Job creation in the U.S. last month was somewhere between lackluster and feeble.

9/9/2013

Job creation in the United States last month, as reported by the federal Bureau of Labor Statistics, was somewhere between lackluster and feeble.

The latest report said 169,000 jobs were created in August, fewer than the 180,000 anticipated by some optimists. The bureau also adjusted June and July jobs figures downward, showing that 74,000 fewer jobs were created in those months than was previously reported.

The August unemployment rate dropped a notch, from 7.4 percent to 7.3 percent, but that was the result of people leaving the work force. Labor force participation in America has dropped to 63.2 percent, the lowest rate since 1978.

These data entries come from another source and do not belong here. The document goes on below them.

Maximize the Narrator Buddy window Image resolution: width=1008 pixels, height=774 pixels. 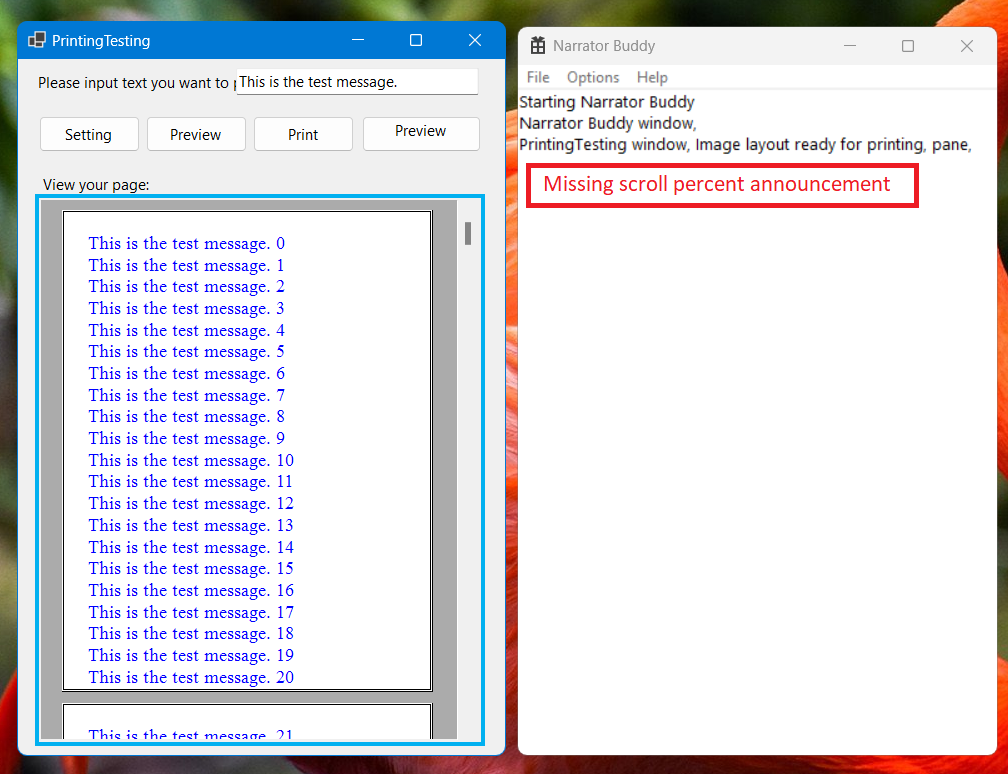pos(907,45)
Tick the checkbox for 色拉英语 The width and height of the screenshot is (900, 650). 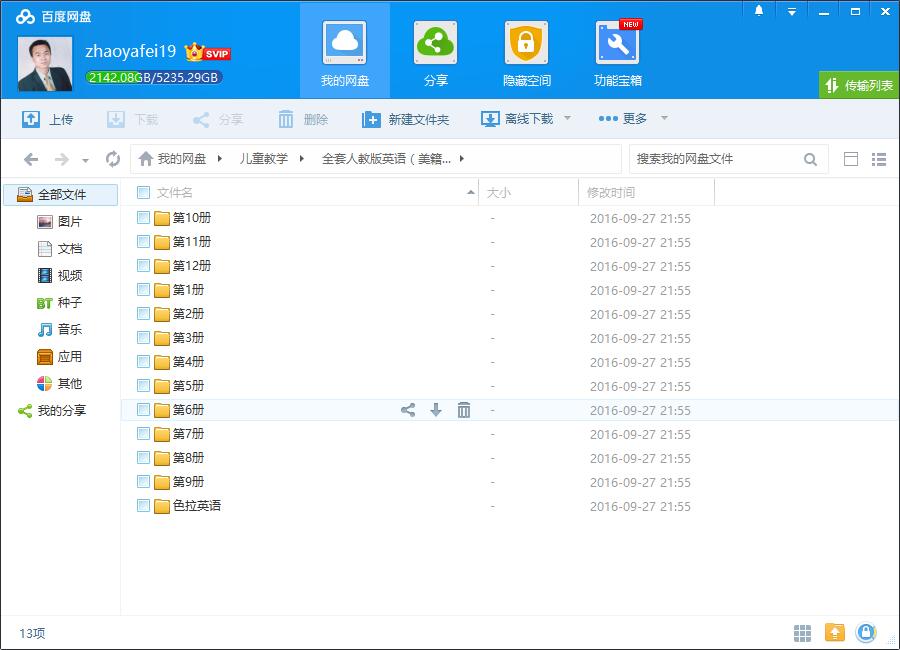142,505
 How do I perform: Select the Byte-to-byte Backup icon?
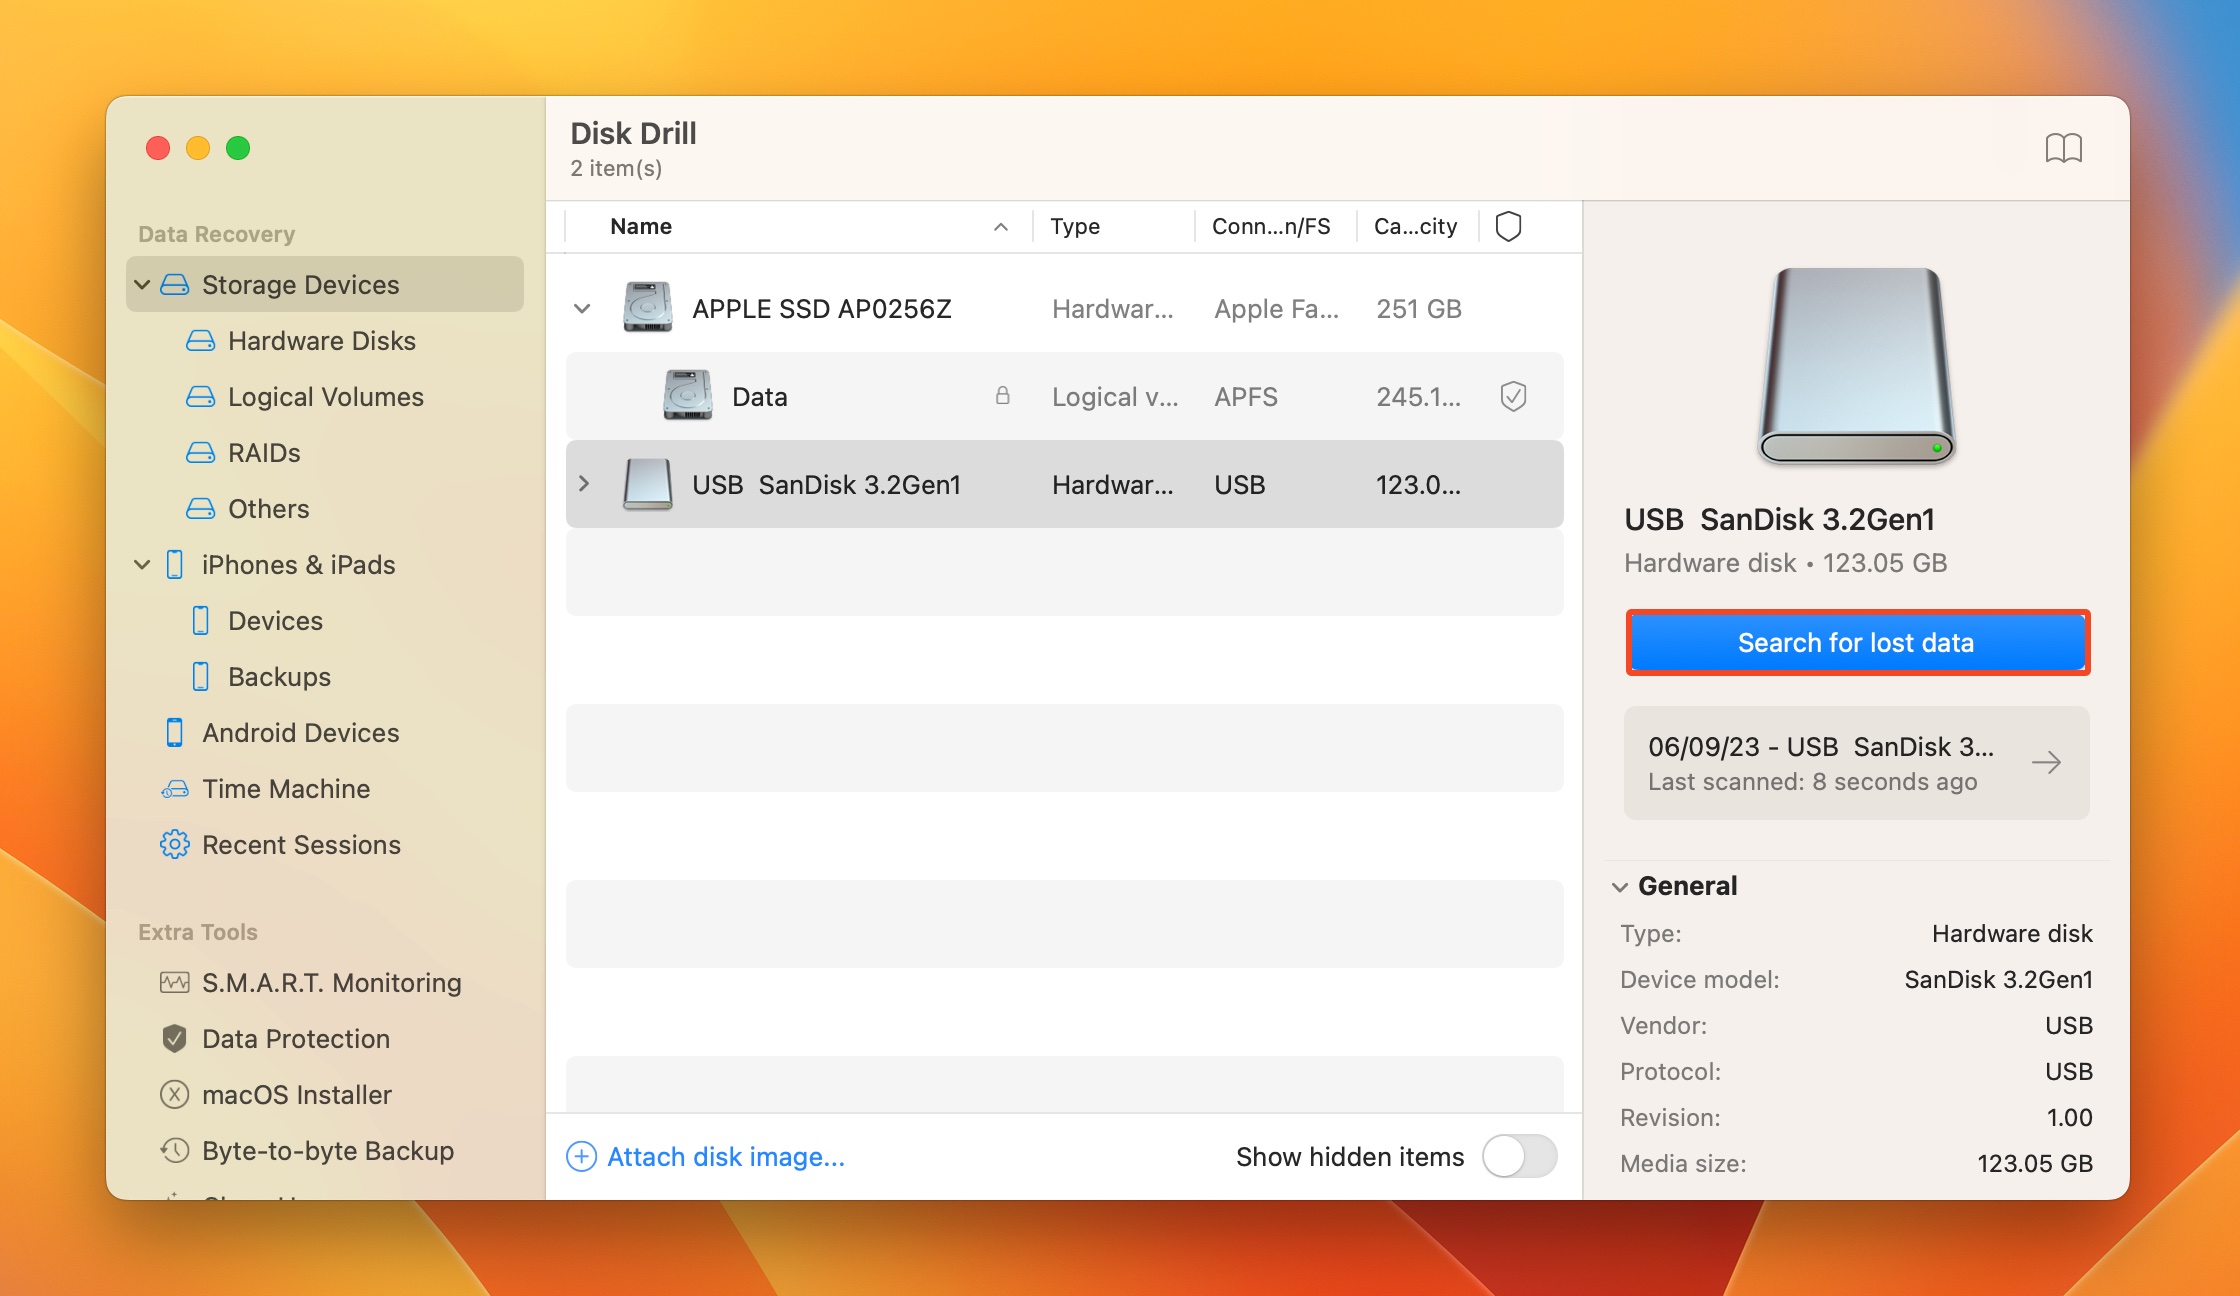[174, 1148]
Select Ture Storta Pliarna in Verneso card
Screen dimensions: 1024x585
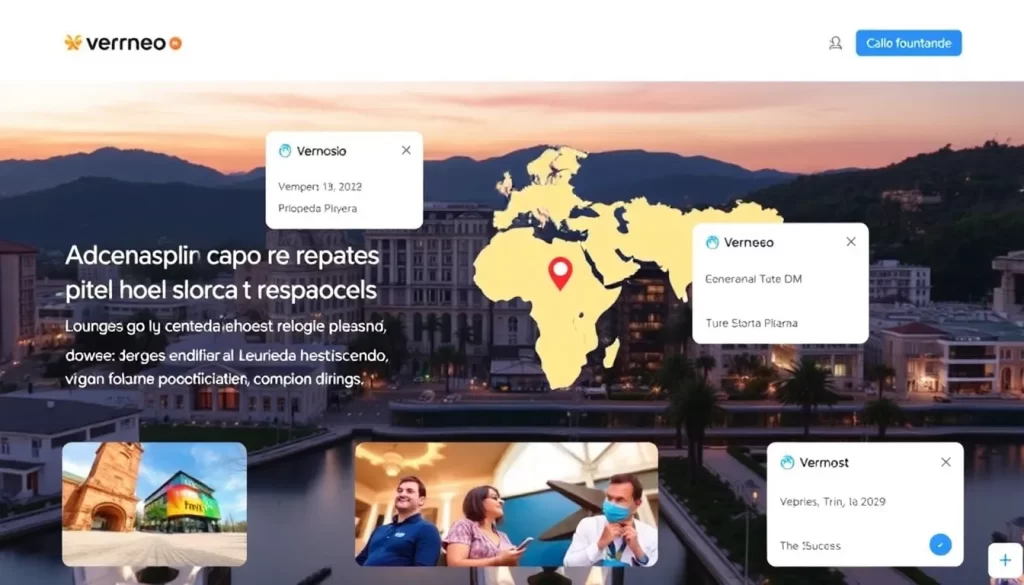752,323
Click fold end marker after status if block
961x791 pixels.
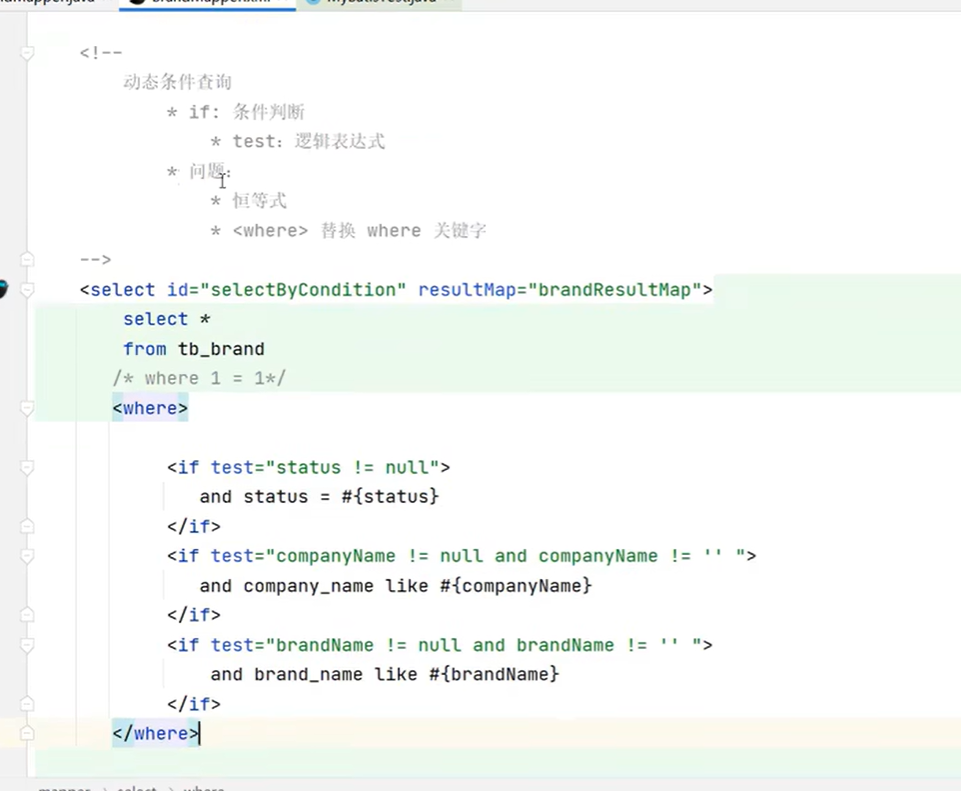27,526
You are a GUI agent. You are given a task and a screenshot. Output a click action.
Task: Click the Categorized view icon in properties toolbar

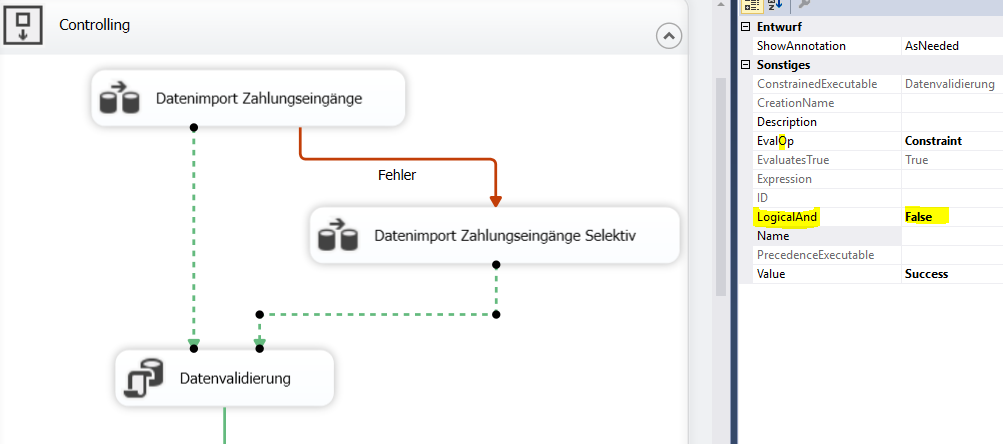(x=752, y=6)
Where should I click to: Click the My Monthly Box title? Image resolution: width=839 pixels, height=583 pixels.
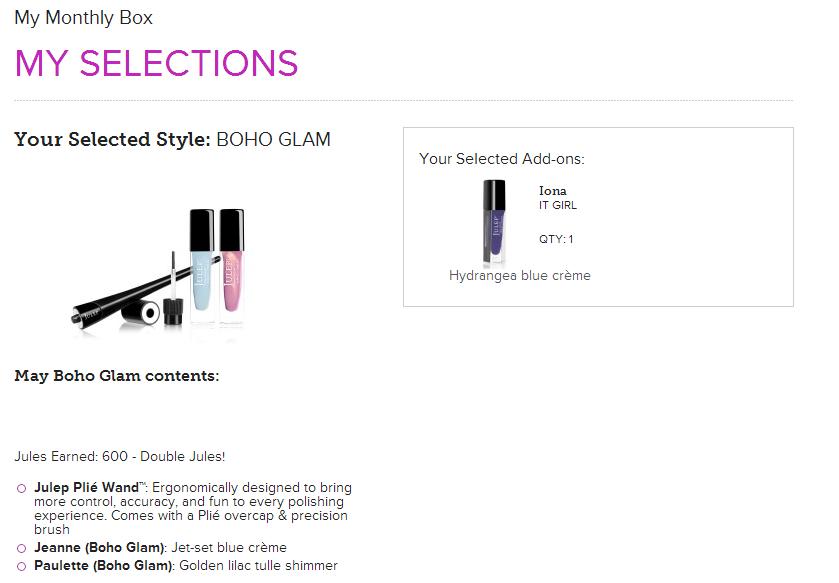tap(83, 18)
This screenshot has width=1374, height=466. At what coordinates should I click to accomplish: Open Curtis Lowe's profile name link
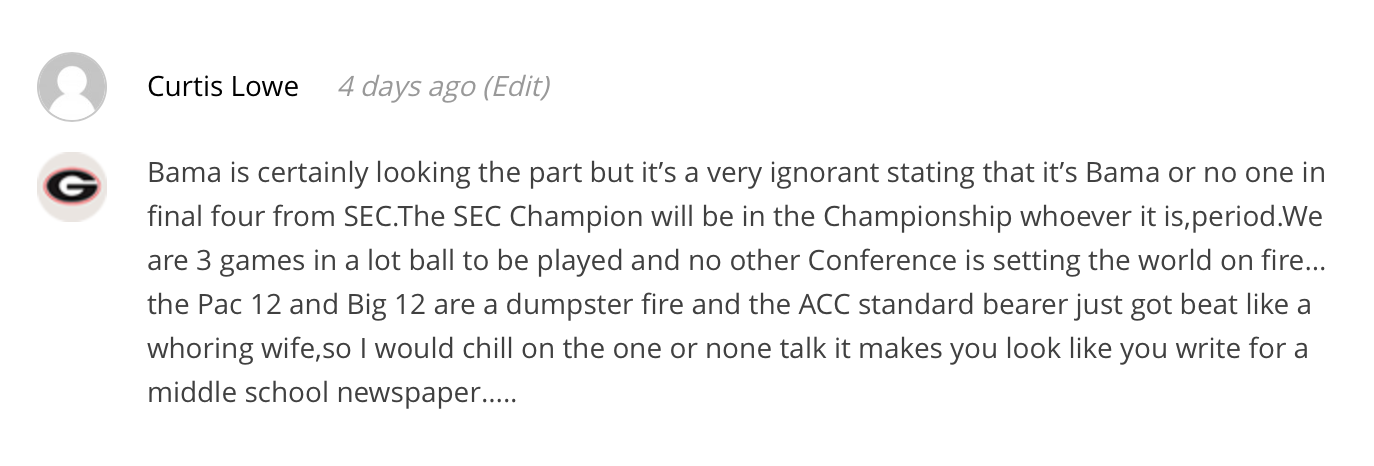[x=223, y=87]
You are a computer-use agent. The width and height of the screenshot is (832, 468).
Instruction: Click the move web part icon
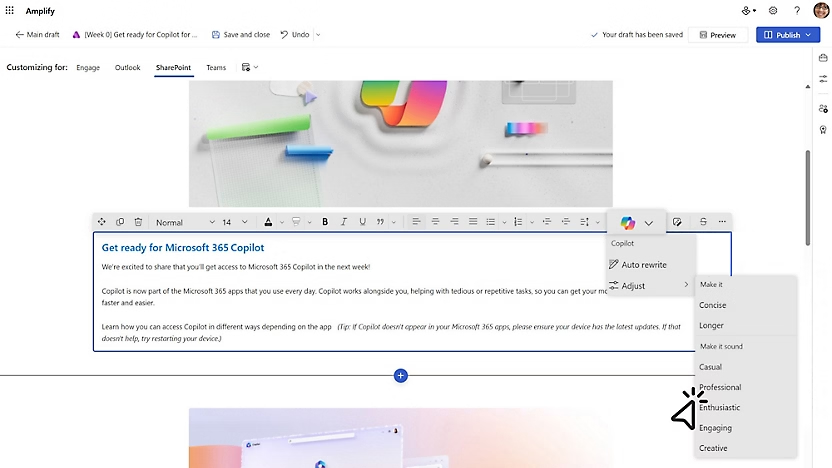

It isn’t surprising that government inactivity in Washington is a prominent contributor to the depressed job market. Some members of Congress promise a “whale of a fight” on the budget — a problem that, if unresolved by Sept. 30, could lead to a shutdown of the government.

Federal agencies have operated for much of this year under the spending limits of the sequester, leading to a drop in government jobs that was reflected in the employment report. Sharp lines are drawn between Democrats and Republicans, and between Republicans in the Senate and the House, on raising the national debt limit, an issue that must be addressed by mid-October if the government is to pay its debts.

The Federal Reserve Board will meet this month to decide whether to end “quantitative easing,” the practice that has put $85 billion in newly printed money in the hands of banks every month for years. This is another shaky plank in America’s economic picture that contributes to the mediocre job situation.

President Obama and Congress continue to wrangle without success over more-complex problems of fixing the economy, including closing the gap between America’s rich and poor.

So it is no surprise that job creation lags. Why would companies enlarge their work forces while the federal government creates uncertainty?